Doctors gave Key a potential four- to six-month timeframe to recover, but he said he doesn’t plan to push those limits and potentially risk re-injury. On the bright side, the decision to shut Key down before the season means he can return to action sooner than originally intended. Before the Iowa game, the plan was to manage the injury until the end of the year, at which point the medical staff would evaluate whether or not he’d require surgery. But any delay has been taken out of the equation.
The road to recovery will be just as difficult, but now Key will have a bit more time to work on his craft before the start of next year. And whenever he gets healthy, Holtmann is confident Key can make up ground to take the strides he deems necessary.
“I think he can (make the improvements). I really do think he can. But I think there's a lot of room for him to continue to grow,” Holtmann said. “He had a really good first part of his junior year. And I think we could have built upon that. I would have been interested to see if this would have been a year – typically you see that with young players where they can later in their freshman or even sophomore year, they can struggle a little bit, and then as they get older, they really finish better. And I was hoping that was going to be the case for him, but the injury got in the way.

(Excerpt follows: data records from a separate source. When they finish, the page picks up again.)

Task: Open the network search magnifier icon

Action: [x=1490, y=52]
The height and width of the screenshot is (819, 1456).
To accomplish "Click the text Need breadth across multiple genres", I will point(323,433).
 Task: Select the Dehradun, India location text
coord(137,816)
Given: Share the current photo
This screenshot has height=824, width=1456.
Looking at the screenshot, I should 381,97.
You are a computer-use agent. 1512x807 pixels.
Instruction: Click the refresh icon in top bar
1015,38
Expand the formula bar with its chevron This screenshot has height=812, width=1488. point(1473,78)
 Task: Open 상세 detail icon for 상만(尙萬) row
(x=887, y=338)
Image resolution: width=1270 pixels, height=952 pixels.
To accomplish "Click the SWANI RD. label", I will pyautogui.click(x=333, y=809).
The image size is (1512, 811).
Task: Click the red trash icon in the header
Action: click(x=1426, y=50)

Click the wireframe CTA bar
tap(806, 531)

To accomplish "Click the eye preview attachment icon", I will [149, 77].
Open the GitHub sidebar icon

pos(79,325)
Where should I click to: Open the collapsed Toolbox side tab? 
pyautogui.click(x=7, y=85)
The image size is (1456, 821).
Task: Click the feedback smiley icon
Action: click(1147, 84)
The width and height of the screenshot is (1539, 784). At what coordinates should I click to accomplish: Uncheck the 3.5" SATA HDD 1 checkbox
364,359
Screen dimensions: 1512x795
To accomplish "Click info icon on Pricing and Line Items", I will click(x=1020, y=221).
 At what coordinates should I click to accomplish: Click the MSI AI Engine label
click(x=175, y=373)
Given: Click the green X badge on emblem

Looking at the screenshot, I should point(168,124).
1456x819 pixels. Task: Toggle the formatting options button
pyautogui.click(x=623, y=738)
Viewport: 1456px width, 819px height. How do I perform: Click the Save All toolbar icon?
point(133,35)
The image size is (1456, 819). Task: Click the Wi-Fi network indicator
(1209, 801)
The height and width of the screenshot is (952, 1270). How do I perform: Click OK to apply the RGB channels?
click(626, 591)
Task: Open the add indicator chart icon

"So, listen, I think he had some really good moments this year and some really good growth opportunities. But this will be a critical offseason for him. It'll be somewhat limited, but it's still going to be a very critical offseason.”
As for what Key deems to be his biggest areas for improvement, the 6-foot-8 center wants to refine his skills on the perimeter to become a more versatile player. Key shot 42.9% on 14 attempts from 3-point range through the first 10 games of the season but went just 1-for-10 the rest of the season after that. Next season, Key wants to be even more active from beyond the arc.
“Obviously, continue expanding my game. Just shoot more threes,” Key said. “I don't know how many I made this year or how many I shot. But just keep expanding from that. Faster footwork, better conditioning, the same things I said last year. Just keep improving on it and just keep growing my game. (Being) versatile, keep expanding it to the perimeter.”
Holtmann began discussing plans to play both Key and freshman center Felix Okpara together on the court in 2023-24 back in the preseason, and Okpara has only gained more experience since Key was shut down. This offseason, that plan figures to be put in motion, although it may hinge on Key’s ability to expand his game.
Peep @JusticeSueing's perfect alley @OhioStateHoops' @Felixokpara24 knew what to do with it. pic.twitter.com/0eqgNztcCq
— Big Ten Network (@BigTenNetwork) March 4, 2023
Either way, Key believes the pair could be lethal next season.
“We would be a problem. Because he'd be down there, he's 7-foot, athletic, times, just blocks well,” Key said. “But even if I'm playing the four, I could go down to the post, and it would be a mismatch problem. So it would definitely be tough for other teams to guard.”
Until then, Key has a mountain to climb, and he said he “absolutely” has a chip on his shoulder to reach the peak.
“I'm ready to get back, ready to be 100 percent and working out,” Key said. But this is my path right now and I'm just gonna take it and continue to get better every day.”